» **Page extract**
# The application was unable to start correctly 0xc000007b



## laukejas (Aug 1, 2010)

Hello,

I have this infamous error. I already googled a lot, but solutions worked. I'm trying to run opencpn.exe program, and get this error. This program worked before. Tried reinstalling, but nothing changed (even with different version of the program).
Therefore, error must be somewhere else.

I have Windows 7 Ultimate 64bit.

What I tried:

chkdsk C: /r (no errors found)
sfc /scannow (found some errors, but unable to fix)
reinstalling Microsoft Visual Studio 2010 C++ Redistributable x86 (Control Panel shows that I also have 2005 and 2008 versions, x64).
reinstalling .net framework 3.5 and 4.0
fixing registry with CCleaner

I have turned off Windows Restore, but anyways, I wouldn't know when to restore to, since last I checked that program was more than few months ago.

Problem still persists. I don't want to reinstall Windows just for this one thing.

Could someone please help me out?


----------



## Masterchiefxx17 (Feb 27, 2010)

Read Post # 5 and 6 from here:

http://www.techsupportforum.com/for...-correctly-0xc000007b-636319.html#post3669254

Also please do NOT use any registry cleaners (not even CCleaner's) as it can cause harm to your computer. Also I reocmmend turning Windows Restore back on.


----------



## laukejas (Aug 1, 2010)

I'll have my Windows DVD only on weekend (it is in another city), so maybe there is something else I can try until then?


----------



## Masterchiefxx17 (Feb 27, 2010)

Running Windows Startup repair should fix the issue.

You could try chkdsk again.


----------



## laukejas (Aug 1, 2010)

Well, there is nothing wrong with startup... Why would I do that?

Anyway, I tried, Startup repair runs forever, doesn't allow to cancel.

Chkdsk - as before...


Strange thing - I tried running that program with as administrator, and it works! Without administrator rights - same error.

What could that mean?


----------

» **Supplied information**
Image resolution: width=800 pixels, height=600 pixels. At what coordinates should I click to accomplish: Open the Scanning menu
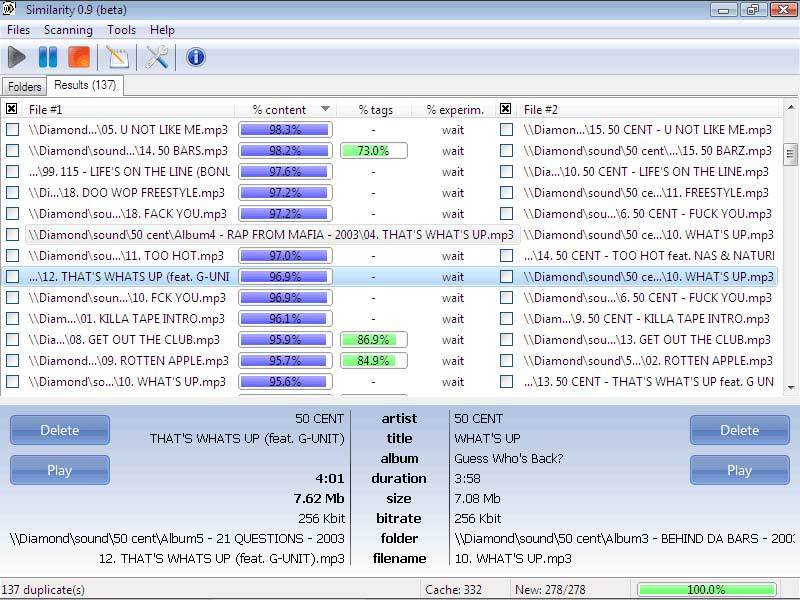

» **Your task**
Repeat the forum thread passage starting with "Anyway, I tried, Startup" and going on through "could that mean?", substituting "admin" for each occurrence of "administrator".

» **The completed task**
Anyway, I tried, Startup repair runs forever, doesn't allow to cancel.

Chkdsk - as before...


Strange thing - I tried running that program with as admin, and it works! Without admin rights - same error.

What could that mean?